Document section:
[Start of Attachment]

QUOTE(Boy1der @ Apr 28 2012, 01:12)

Would have loved it if they had made it dark and mysterious instead of slapstick silly
Well you got your wish granted. Dark and mysterious is what the film is mostly.
Forget the trailer, the film is nothing like it. In fact I think it's the most misleading trailer I have ever seen.
The film is not a comedy and I don't mean it's a comedy which just isn't funny it's not intended to be a comedy at all.
It has a few gags in it (mainly the ones you see in the trailer and actually less cause the way it is edited is not always how it is in the film and scenes are less punchy or don't happen at all e.g. the scene where the disco ball drops) but only how most films have a few gags in it.
The film is all over the place but mainly it follows a dark and mysterious kind of narrative. When the film starts after the prologue which explains how Barnabas was coursed you see a girl travelling in a train through foggy mountain forest terrain, practising her introduction with different names (so you know she's up to something) with a face pale as a corpses and "nights in white satin" playing in the background you feel like your watching an old school horror flick.
This sort of narrative is always disrupted when suddenly there is a joke, an outburst of violence or some sexual event. All of which seems totally out of place cause you don't expect them.
Barnabas is not the family friendly vampire you see in the trailer, when he first awakes he kills a large group of construction workers by ripping them to pieces and he keeps killing throughout the film, preferably large groups of people at once. It's not that those scenes are particularly gory but they come somewhat shocking nonetheless.
Also the trailer makes it out it's all about Barnabas adjusting to the new century, it's not. That is a very small part of it for a few minutes. It's more about hugely dysfunctional people.
The twisted relationship between Barnabas and Angelique, the Collins family with their issues, Barnabas reborn first love Victoria and her tortured life as a medium etc...

[End of Attachment]

Supplied material:
[Start of Attachment]

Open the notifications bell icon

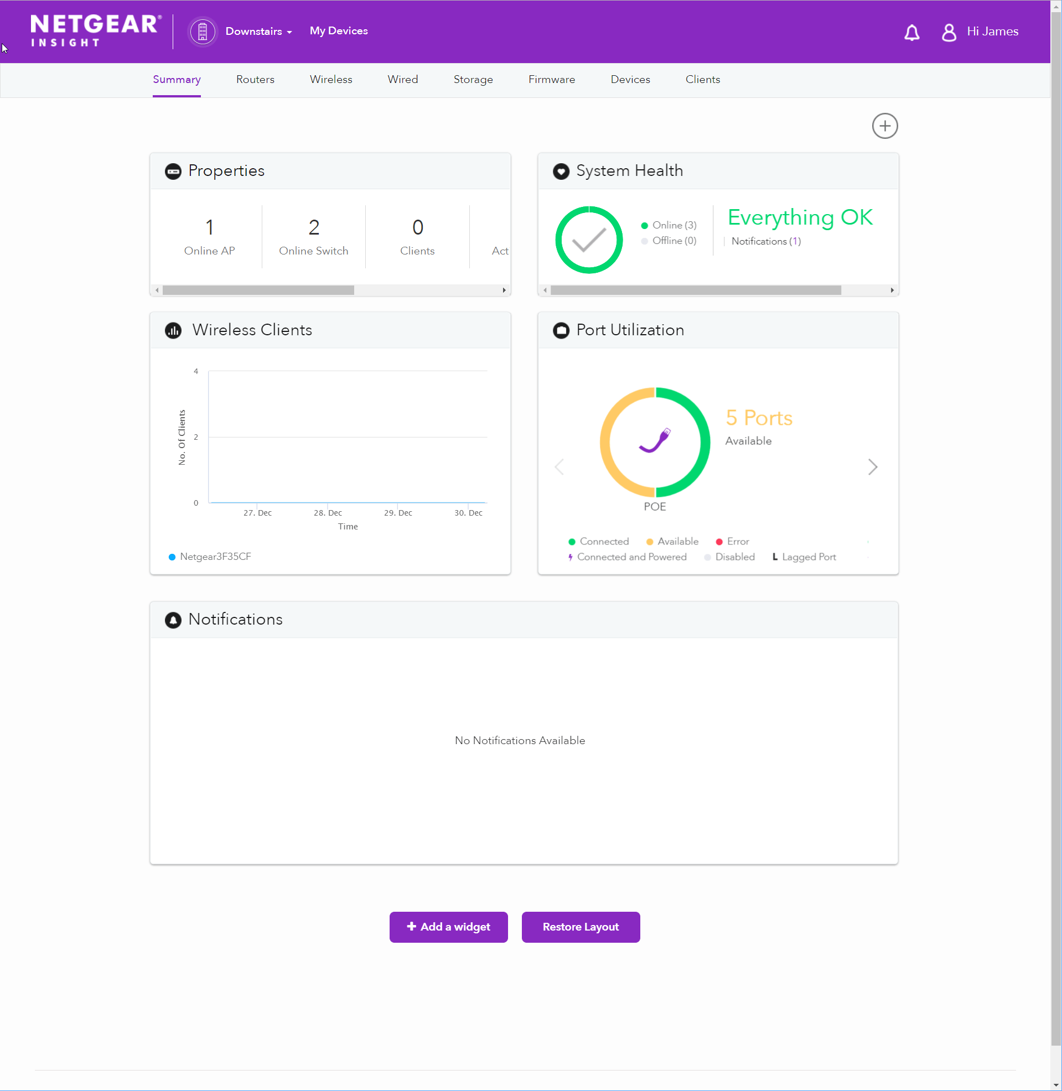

[End of Attachment]

What you have to do: Continue the forum review of the Barnabas vampire film, starting right after its last sentence.

Response box:
None of those issues are touched on in depth though or are really resolved in the end but that makes them all the more unsettling because some of it is quite heavy stuff and you feel like it should be addressed more. Barnabas fits right in as a conundrum of a character who goes from nice guy, dickhead, sensual lover and brutal murderer in a heartbeat.
Eva Green and Michele Pfeiffer both look stunning and play great alpha females and its a shame they only have very few scenes together and even then it's mostly about Barnabas. It's a missed opportunity imo to not give them a proper cat fight.
Helena has only a side role but probably delivers one of the most disturbing scenes in the film. No-one explains doctor patient confidentiality like her.

It's been two days since I've seen it at the movies and I still have not made up my mind about it. I mean it was beautifully shot as you would expect it with a Burton film, the acting is good too and the soundtrack is great but it is such an odd output.
I can see why they made the trailer the way they did it cause it's probably easier to sell a comedy than what the film really is (whatever that is) but I also feel like it robbed me of the experience.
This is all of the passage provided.